## [EXERCISE DESCRIPTION]
Exactly as written, copy the lines of the data below from the first through the one containing "Принять (35, 2543)".

## [Source data]
========================================

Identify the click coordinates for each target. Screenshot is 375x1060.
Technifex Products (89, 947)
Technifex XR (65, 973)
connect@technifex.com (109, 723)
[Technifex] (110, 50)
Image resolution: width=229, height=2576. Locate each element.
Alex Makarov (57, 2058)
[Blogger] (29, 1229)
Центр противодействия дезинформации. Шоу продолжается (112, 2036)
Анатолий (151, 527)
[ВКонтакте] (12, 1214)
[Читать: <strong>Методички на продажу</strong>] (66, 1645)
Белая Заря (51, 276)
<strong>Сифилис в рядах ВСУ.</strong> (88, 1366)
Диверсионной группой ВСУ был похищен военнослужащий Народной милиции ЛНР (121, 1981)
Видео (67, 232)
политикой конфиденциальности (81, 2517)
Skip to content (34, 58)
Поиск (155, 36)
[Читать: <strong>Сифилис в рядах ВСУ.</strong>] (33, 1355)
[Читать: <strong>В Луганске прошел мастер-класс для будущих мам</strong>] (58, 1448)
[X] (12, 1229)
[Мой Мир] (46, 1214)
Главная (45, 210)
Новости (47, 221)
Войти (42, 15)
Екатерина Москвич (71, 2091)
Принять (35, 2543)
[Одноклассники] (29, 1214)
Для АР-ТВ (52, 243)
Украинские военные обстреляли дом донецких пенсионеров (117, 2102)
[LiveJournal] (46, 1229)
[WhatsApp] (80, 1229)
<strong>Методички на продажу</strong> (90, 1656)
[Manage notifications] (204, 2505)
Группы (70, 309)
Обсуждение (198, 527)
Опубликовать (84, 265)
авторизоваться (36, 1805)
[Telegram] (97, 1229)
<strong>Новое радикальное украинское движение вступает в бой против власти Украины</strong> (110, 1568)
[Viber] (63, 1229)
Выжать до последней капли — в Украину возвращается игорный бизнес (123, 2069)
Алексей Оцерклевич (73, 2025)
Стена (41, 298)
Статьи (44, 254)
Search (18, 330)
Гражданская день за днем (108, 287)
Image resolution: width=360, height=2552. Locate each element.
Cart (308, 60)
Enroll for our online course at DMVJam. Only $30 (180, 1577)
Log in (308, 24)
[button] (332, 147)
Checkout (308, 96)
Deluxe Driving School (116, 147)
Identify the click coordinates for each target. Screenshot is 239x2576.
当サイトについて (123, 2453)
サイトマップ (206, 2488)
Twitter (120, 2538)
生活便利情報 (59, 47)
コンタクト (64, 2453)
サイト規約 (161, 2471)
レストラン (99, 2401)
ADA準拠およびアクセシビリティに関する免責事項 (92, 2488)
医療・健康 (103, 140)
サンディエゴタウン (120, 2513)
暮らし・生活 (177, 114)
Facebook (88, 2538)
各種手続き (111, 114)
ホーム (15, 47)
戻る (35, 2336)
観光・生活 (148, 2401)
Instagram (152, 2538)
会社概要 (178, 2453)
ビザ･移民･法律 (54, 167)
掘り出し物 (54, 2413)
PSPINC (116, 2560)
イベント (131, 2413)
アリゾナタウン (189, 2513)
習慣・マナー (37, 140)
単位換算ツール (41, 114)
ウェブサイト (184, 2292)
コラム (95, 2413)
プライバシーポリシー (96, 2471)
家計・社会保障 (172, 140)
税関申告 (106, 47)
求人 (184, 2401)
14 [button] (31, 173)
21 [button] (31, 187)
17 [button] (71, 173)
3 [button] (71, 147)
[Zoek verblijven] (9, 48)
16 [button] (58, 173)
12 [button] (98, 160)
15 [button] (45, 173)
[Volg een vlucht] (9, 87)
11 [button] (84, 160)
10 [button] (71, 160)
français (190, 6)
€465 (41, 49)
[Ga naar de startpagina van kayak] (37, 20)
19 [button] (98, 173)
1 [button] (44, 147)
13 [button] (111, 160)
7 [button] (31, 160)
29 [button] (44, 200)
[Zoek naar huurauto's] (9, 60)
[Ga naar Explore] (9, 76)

========================================

## [EXERCISE ANSWER]
Identify the click coordinates for each target. Screenshot is 375x1060.
Technifex Products (89, 947)
Technifex XR (65, 973)
connect@technifex.com (109, 723)
[Technifex] (110, 50)
Image resolution: width=229, height=2576. Locate each element.
Alex Makarov (57, 2058)
[Blogger] (29, 1229)
Центр противодействия дезинформации. Шоу продолжается (112, 2036)
Анатолий (151, 527)
[ВКонтакте] (12, 1214)
[Читать: <strong>Методички на продажу</strong>] (66, 1645)
Белая Заря (51, 276)
<strong>Сифилис в рядах ВСУ.</strong> (88, 1366)
Диверсионной группой ВСУ был похищен военнослужащий Народной милиции ЛНР (121, 1981)
Видео (67, 232)
политикой конфиденциальности (81, 2517)
Skip to content (34, 58)
Поиск (155, 36)
[Читать: <strong>Сифилис в рядах ВСУ.</strong>] (33, 1355)
[Читать: <strong>В Луганске прошел мастер-класс для будущих мам</strong>] (58, 1448)
[X] (12, 1229)
[Мой Мир] (46, 1214)
Главная (45, 210)
Новости (47, 221)
Войти (42, 15)
Екатерина Москвич (71, 2091)
Принять (35, 2543)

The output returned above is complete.